Stored data
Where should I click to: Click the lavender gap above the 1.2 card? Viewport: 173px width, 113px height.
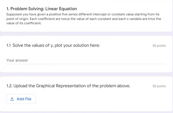click(86, 74)
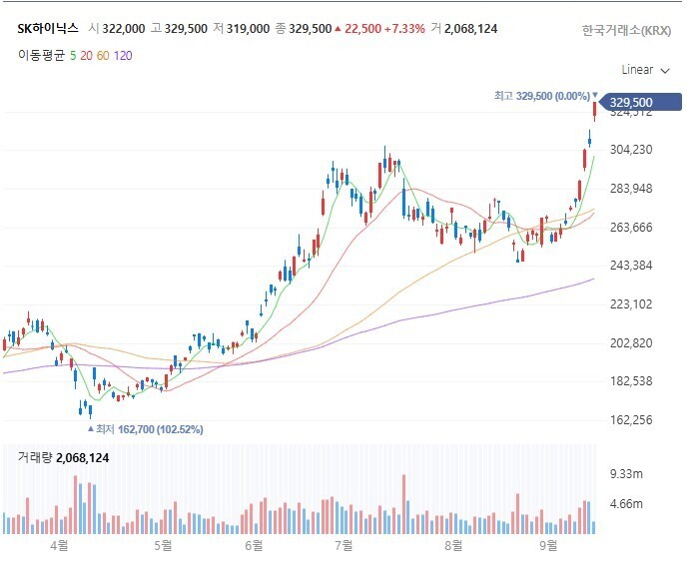Click the 이동평균 label
Image resolution: width=688 pixels, height=580 pixels.
[x=41, y=55]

◆ EXERCISE INSTRUCTIONS:
The data above should be restated exactly, with its images dropped.

◆ PROBLEM SOLUTION:
Where should I click to: Click the lavender gap above the 1.2 card? Viewport: 173px width, 113px height.
click(86, 74)
Click the 이동평균 label
Image resolution: width=688 pixels, height=580 pixels.
[x=41, y=55]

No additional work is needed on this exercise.